Civil Trials involve complexity which is beyond the comprehension of jurors. Assumption: It would be within the comprehension level of judges.
Jurors Lack of understanding => incorrect decisions.
Judge understand => correct decisions.

(A) A majority of civil trials involve complexities
that jurors are not capable of understanding.
Majority seems extreme. The passage doesn't even suggest that.

(C) The judges who would preside over civil trials
would disallow the most complex sorts of
evidence from being introduced into those
trials.
Nothing in the passage suggests that. There's isn't any evidence to suggest that a subsect of judges would even do such a thing. Beyond what is stated.

(D) Jurors' decisions are frequently incorrect even
in those civil trials that do not involve great
complexities.

Nothing in the passage suggests that. Goes beyond the scope of the argument.

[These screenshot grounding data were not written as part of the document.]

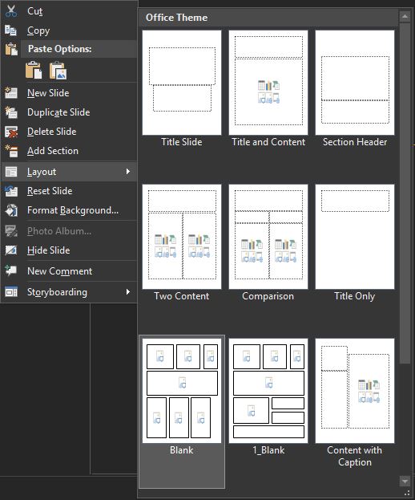
Task: Expand the Layout submenu arrow
Action: click(x=127, y=172)
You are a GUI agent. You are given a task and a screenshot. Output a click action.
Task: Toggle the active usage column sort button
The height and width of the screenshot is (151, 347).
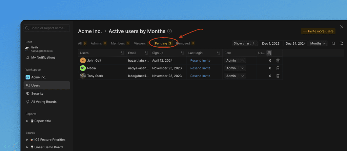tap(269, 53)
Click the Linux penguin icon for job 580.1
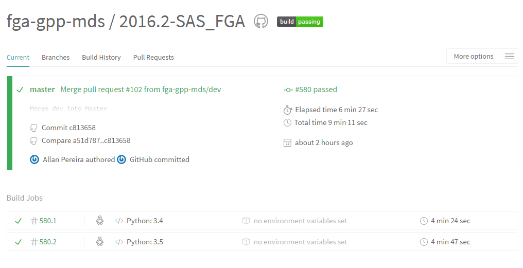 (x=100, y=221)
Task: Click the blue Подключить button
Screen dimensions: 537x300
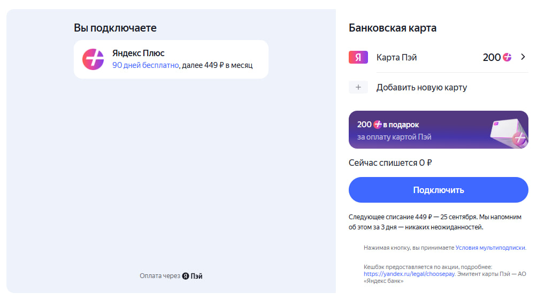Action: [439, 190]
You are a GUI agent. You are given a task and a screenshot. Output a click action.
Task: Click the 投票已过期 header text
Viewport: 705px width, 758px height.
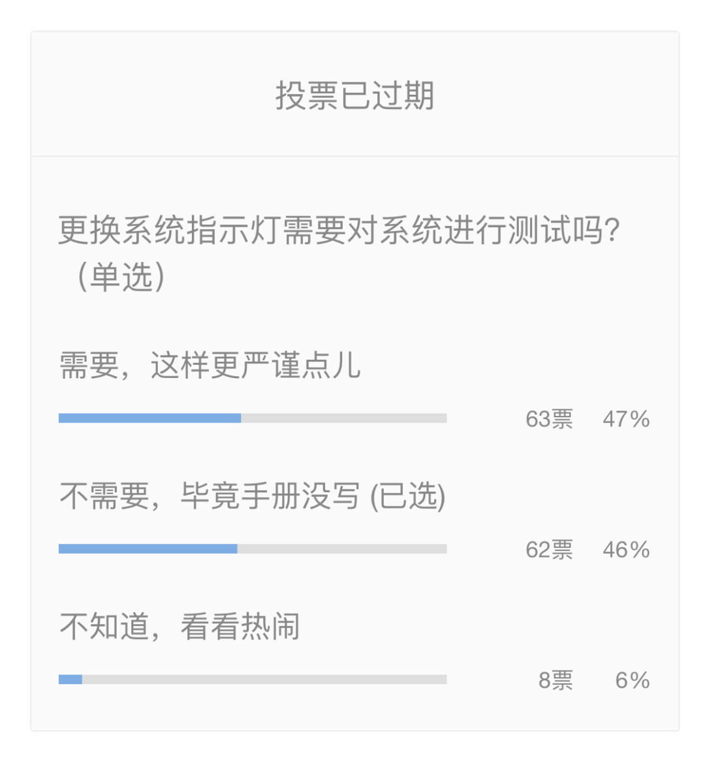tap(354, 95)
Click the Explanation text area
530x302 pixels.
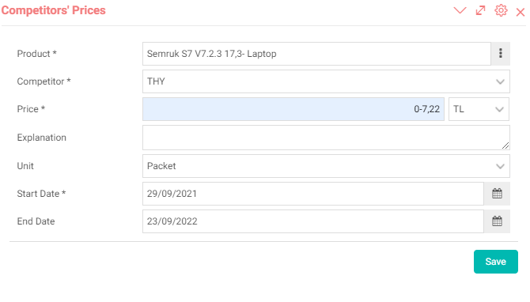(x=326, y=138)
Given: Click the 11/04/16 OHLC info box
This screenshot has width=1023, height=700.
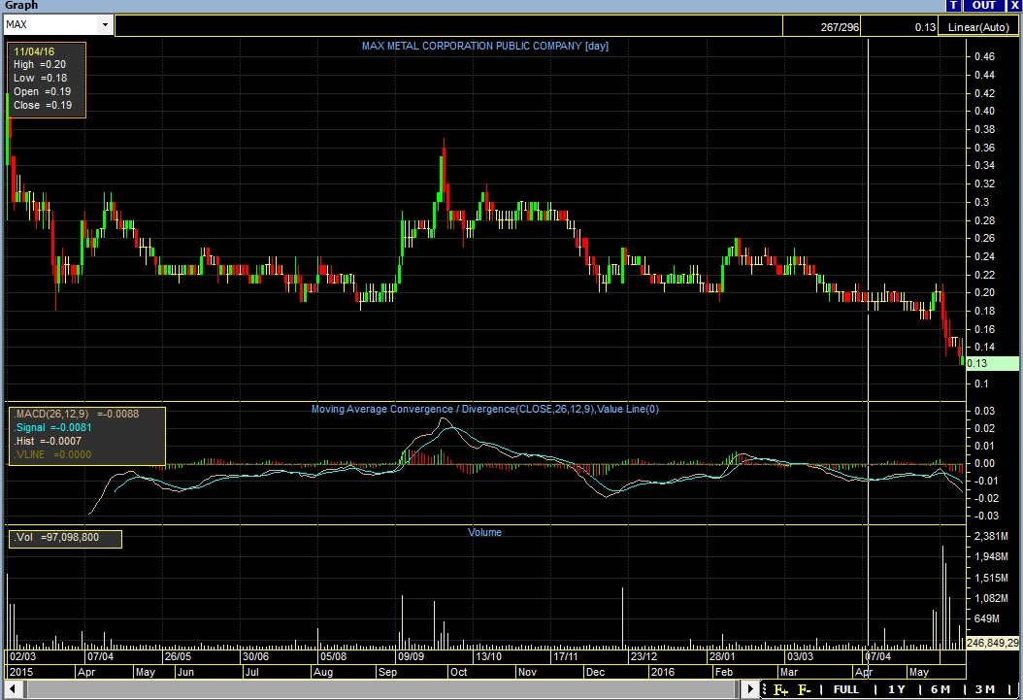Looking at the screenshot, I should pyautogui.click(x=47, y=80).
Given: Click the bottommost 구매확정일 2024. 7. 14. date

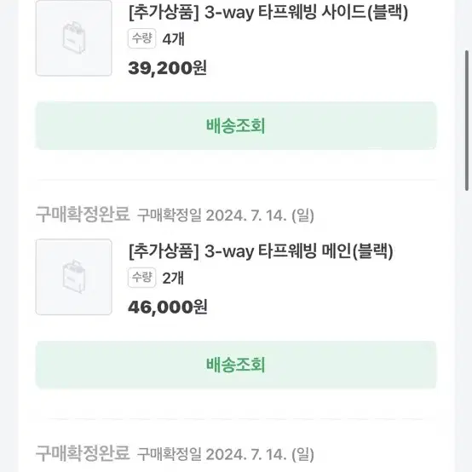Looking at the screenshot, I should pyautogui.click(x=226, y=454).
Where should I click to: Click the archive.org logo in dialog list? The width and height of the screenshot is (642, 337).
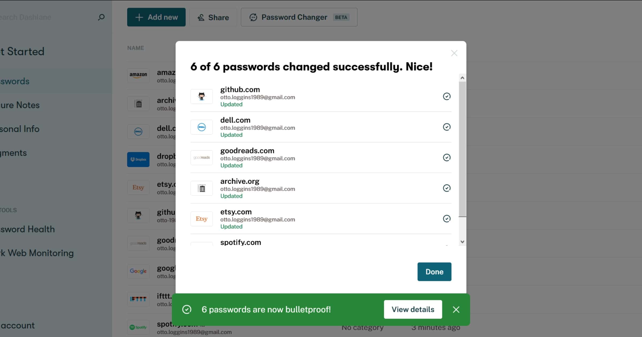(x=202, y=188)
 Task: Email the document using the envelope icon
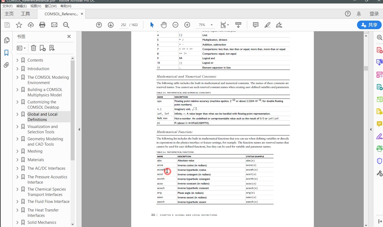coord(54,25)
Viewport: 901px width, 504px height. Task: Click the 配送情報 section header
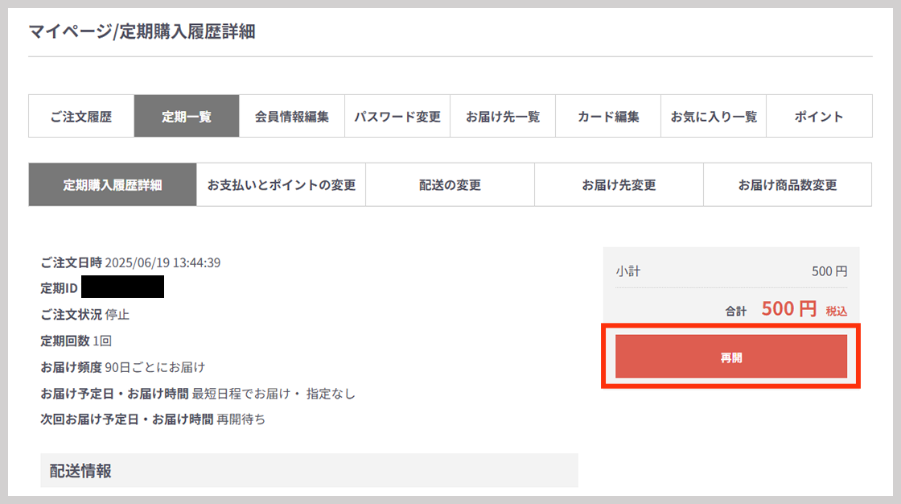coord(80,471)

The sole reason in favor of having juries decide
civil trials is the supposition that their
decisions will almost always be correct.

This contradicts what was stated earlier.
varunkh70 wrote:Request you please explain elimination of incorrect answers

9. Civil trials often involve great complexities that are
beyond the capacities of jurors to understand. As a
result, jurors' decisions in such trials are frequently
incorrect. Justice would therefore be better served if
the more complex trials were decided by judges
rather than juries.

The argument above depends on which of the
following assumptions?
(A) A majority of civil trials involve complexities
that jurors are not capable of understanding.
(B) The judges who would decide complex civil
trials would be better able to understand the
complexities of those trials than jurors are.
(C) The judges who would preside over civil trials
would disallow the most complex sorts of
evidence from being introduced into those
trials.
(D) Jurors' decisions are frequently incorrect even
in those civil trials that do not involve great
complexities.
(E) The sole reason in favor of having juries decide
civil trials is the supposition that their
decisions will almost always be correct.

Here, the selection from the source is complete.